Крупнокалиберный снова ударил в сторону леса – вот бы залепил, залепить бы по дураку в папахе, что носится на белой лошади! Поль метнулся от водителя к пулеметчику, долбит по каске своим пистолетиком. И вот уже на Белого орет: так-разэтак вас, варум нихт арбайтен, почему-распочему?..
А водитель уже развернул свой гроб позади взвода, и Поль теперь как бы гнал взвод Белого впереди себя к сараю. У Поля глаза навыкате – фюрерские, в придачу и усики себе завел фюрерские, а при его широкой красной физиономии и коротком теле фюрер получился совершенно как мясник!
Возле длинного, с провисающей соломенной крышей сарая несколько немцев и мельниченковцев стоят у подпертых задним бортом машины ворот: видимо, когда люди бросились бежать, тех, кого все же загнали в сарай, заперли таким вот способом. А один щенок стоит среди двора и палит из винтовки в поле – туда, где немцы и мельниченковцы, пьяно пошатываясь, бродят среди разбросанных по всему полю тел и стреляют в землю, добивают.
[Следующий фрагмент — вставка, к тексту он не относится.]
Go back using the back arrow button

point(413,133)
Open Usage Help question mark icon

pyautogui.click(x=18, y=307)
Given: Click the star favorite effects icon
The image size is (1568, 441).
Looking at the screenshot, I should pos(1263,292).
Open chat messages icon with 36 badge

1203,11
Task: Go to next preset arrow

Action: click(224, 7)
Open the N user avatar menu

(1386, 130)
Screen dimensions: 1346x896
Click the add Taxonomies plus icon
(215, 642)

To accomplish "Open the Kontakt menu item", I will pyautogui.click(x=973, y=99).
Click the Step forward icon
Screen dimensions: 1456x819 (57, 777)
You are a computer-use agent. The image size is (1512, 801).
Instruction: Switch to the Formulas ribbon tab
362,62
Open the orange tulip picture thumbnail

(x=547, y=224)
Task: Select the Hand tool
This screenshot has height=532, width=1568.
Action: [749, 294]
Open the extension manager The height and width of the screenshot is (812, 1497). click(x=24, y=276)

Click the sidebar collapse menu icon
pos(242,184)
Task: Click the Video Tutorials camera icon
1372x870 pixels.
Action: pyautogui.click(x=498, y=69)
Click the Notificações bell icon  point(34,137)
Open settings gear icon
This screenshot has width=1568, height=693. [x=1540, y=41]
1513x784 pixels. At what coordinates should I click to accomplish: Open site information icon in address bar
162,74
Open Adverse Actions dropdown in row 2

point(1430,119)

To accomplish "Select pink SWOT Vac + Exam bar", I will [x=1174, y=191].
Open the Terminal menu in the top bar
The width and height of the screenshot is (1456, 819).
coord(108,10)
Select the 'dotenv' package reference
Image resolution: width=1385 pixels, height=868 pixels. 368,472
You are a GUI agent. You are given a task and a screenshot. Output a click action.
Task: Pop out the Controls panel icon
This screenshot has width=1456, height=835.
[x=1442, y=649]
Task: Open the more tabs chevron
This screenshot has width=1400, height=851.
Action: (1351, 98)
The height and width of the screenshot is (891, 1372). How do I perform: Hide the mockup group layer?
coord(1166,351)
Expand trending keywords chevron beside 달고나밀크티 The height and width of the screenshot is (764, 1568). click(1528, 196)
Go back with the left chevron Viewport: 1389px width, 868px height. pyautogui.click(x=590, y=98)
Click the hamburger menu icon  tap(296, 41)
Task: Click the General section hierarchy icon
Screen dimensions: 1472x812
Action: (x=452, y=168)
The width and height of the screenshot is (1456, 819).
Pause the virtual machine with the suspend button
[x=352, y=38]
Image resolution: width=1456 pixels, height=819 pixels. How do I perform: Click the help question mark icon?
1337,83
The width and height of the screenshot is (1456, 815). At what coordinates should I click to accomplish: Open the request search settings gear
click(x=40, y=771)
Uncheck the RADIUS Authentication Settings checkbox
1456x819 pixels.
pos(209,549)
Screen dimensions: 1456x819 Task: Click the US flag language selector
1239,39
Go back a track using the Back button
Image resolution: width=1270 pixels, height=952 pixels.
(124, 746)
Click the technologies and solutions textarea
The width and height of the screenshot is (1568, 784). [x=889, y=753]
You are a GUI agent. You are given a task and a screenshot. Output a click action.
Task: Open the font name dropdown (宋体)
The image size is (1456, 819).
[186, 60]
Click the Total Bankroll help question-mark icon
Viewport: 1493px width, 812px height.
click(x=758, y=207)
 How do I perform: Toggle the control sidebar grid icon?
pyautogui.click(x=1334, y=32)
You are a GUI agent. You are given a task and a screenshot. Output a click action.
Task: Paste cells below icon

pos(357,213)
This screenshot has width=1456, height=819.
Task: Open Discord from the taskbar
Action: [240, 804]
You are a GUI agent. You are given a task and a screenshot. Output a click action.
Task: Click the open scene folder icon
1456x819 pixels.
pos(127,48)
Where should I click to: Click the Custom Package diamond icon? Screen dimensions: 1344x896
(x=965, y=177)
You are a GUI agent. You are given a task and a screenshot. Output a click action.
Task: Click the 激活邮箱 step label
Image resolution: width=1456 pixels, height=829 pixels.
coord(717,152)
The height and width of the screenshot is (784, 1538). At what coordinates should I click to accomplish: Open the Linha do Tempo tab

Белый выхватил из-за пояса длинную гранату-колотушку и с удовольствием огрел мельниченковца по потной голове:
– Куда стреляешь, падло? Куда, спрашиваю?
Сарай с подпертыми воротами молчит, запертым людям хочется надеяться, что о них забыли, и они молчат. Только несколько плачущих детских голосов доносится из-за стен.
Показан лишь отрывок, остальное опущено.